Perguntas frequentes

The Blood of Dawnwalker é um clone de Witcher 3?
Não. Embora Konrad Tomaszkiewicz, ex-diretor de Wild Hunt, dirija o projeto, a Rebel Wolves digeriu a fórmula para refiná-la. O combate é mais tático, os diálogos mais precisos, e a mecânica vampírica adiciona uma dualidade de gameplay ausente em Geralt.
Como funciona a mecânica vampírica?
Coen se transforma em meio-vampiro durante a noite, ganhando teleporte, garras, metamorfose em lobo e cura apenas por sangramento. É uma verdadeira transformação de gameplay, não um simples elemento cosmético — menos poderoso no início do jogo, mas narrativamente coerente.
O sistema de tempo pode frustrar?
Essa é a verdadeira questão. Com 30 dias/noites para salvar sua família e missões que consomem unidades de tempo, a calibração é crítica. A Rebel Wolves afirma deixar o jogador livre, mas será preciso verificar quando o jogo completo for lançado.
Quanto conteúdo foi possível explorar em 4 horas?
Apenas o prólogo foi acessível. É impossível, portanto, julgar a densidade real do mundo aberto e do conteúdo secundário.
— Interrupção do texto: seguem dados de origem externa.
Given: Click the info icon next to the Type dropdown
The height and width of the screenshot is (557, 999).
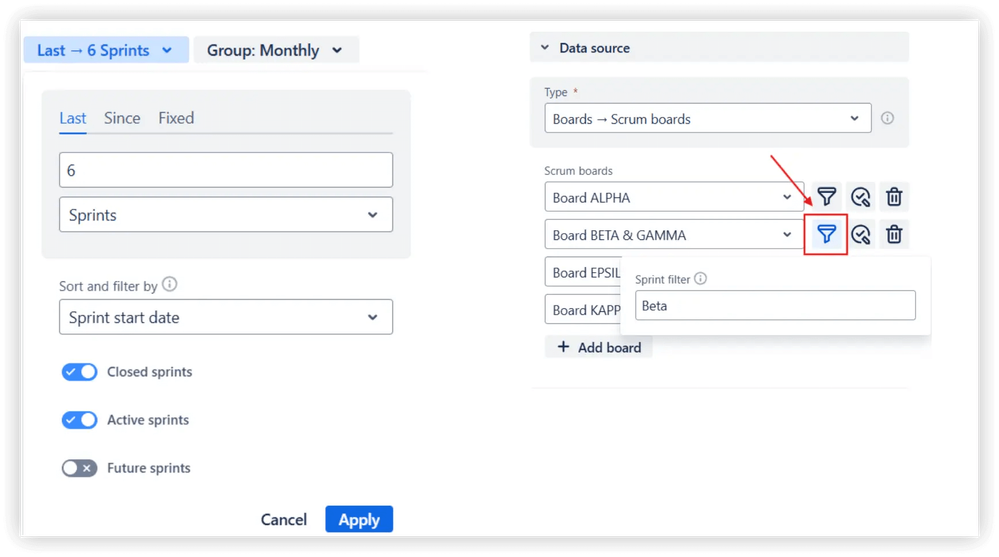Looking at the screenshot, I should 887,118.
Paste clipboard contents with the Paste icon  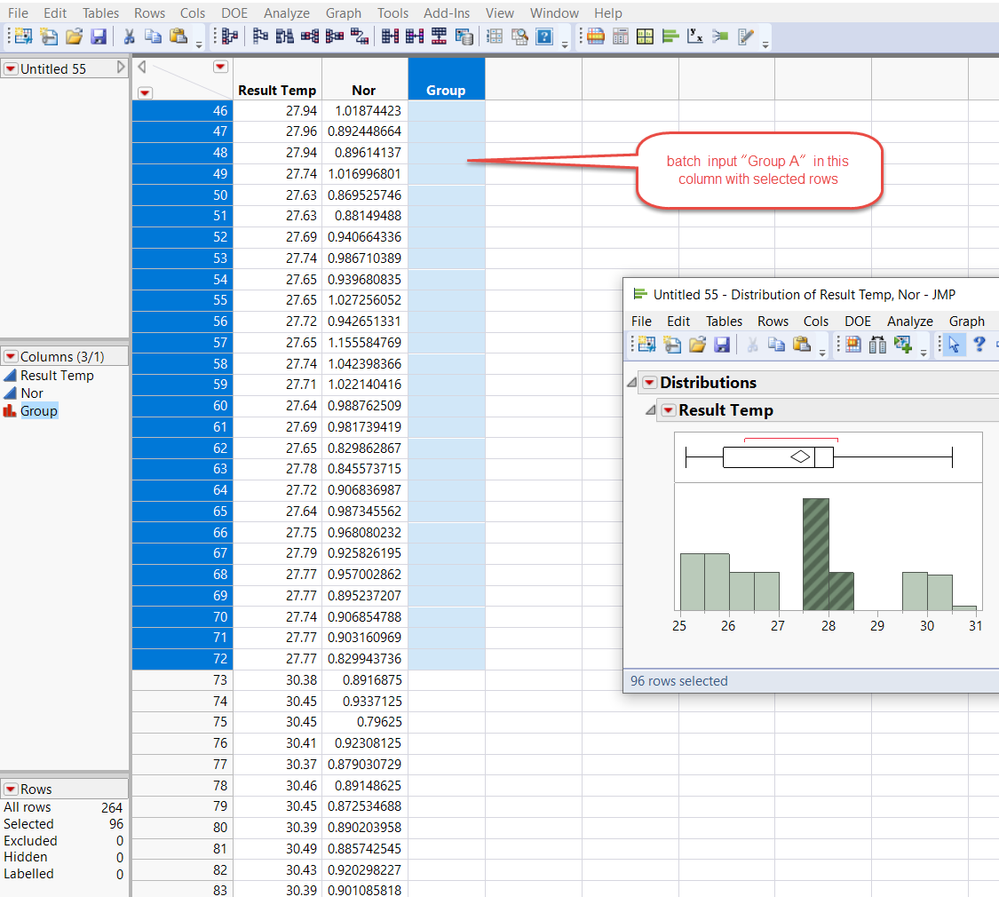(180, 36)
A equipe prefere investir em camadas de profundidade e consequências em vez de um mapa gigantesco.
Quando é o lançamento de The Blood of Dawnwalker?
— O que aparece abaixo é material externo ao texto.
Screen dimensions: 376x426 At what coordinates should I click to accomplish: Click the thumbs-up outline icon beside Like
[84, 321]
Em 3 de setembro de 2026, para PC, PS5 e Xbox Series X|S.

Destaques

  • O sistema de combate funde o action-RPG da CD Projekt Red com a direção dos golpes de Kingdom Come, resultando em algo mais legível e tático.
  • A dualidade humano/vampiro não é cosmética: teleporte, garras, metamorfose em lobo e cura por sangramento mudam radicalmente a gameplay.
  • A ambientação histórica na Polônia do século 14 dá uma credibilidade rara ao dark fantasy, com diálogos precisos e cutscenes com personalidade própria.
  • O sistema de tempo ao longo de 30 dias/noites divididos em 7 segmentos pode se tornar opressivo se mal calibrado — ainda é preciso verificar no jogo completo.
  • A equipe aposta na profundidade do conteúdo em vez de um mapa gigantesco, uma escolha que ainda precisa provar seu valor.